FSF Librephone update: Ensuring freedom, one blob at a time
The Free Software Foundation provides an update on the Librephone project, detailing efforts to achieve software freedom in mobile devices by identifying and replacing proprietary "blobs"—unfree binary code—with free alternatives, one component at a time.
Background
- The **Free Software Foundation (FSF)** is a non-profit that promotes the right to use, study, modify, and share computer software. It maintains the *GNU General Public License* and defines "free software" in terms of the four essential freedoms (run, study, redistribute, improve).
- A **"blob"** (binary large object) is a piece of proprietary, closed-source code — often a firmware driver or hardware initialization file — that the user cannot inspect or modify. The FSF considers blobs incompatible with software freedom.

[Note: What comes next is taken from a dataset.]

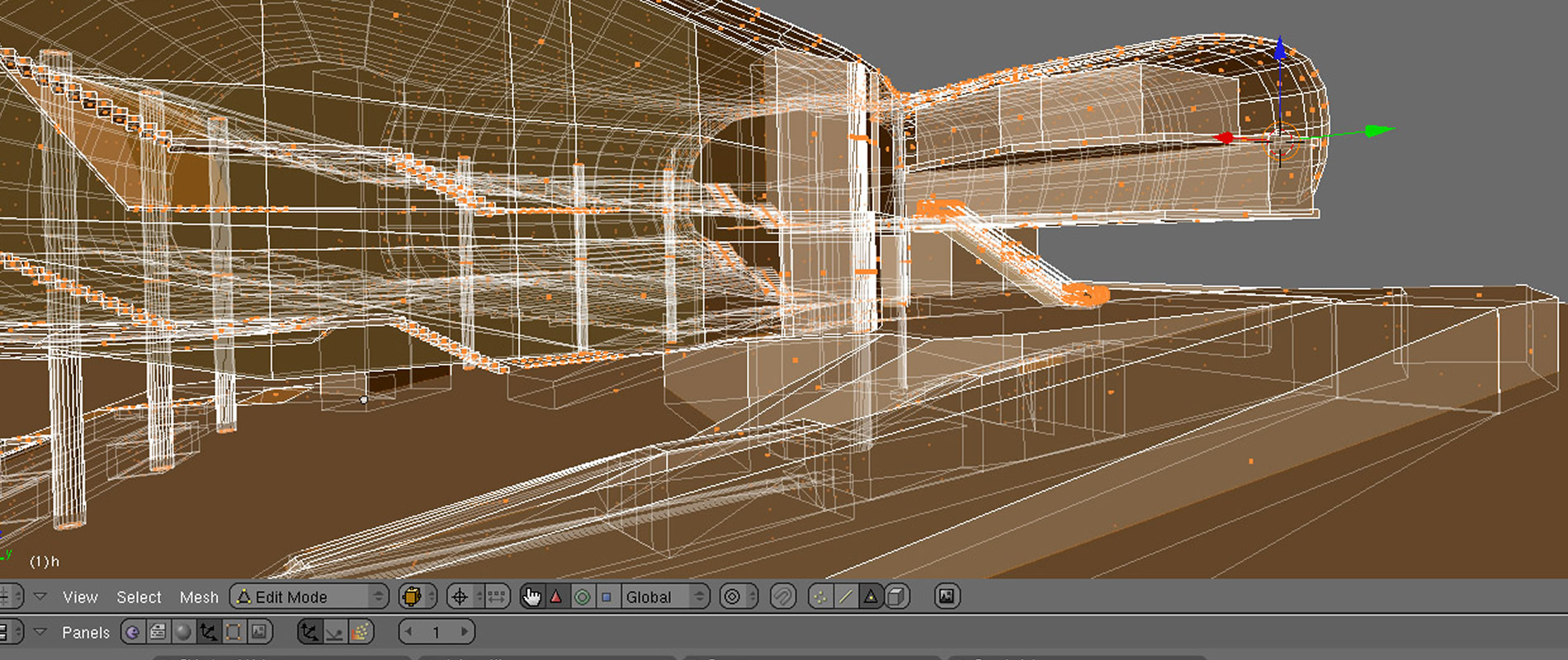Toggle the snap magnet button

- The **Librephone** is the FSF's project to develop a mobile phone that runs entirely on free software, down to the lowest-level firmware. Most commercial smartphones (even those running Android) rely on proprietary blobs for WiFi, cellular baseband, GPS, and other hardware.
- The article reports on recent progress: specific hardware modules on the Librephone have been made to work with entirely free firmware replacements, removing one blob at a time. This matters because a truly libre phone is still rare — existing "open" phones often still ship non-free microcode.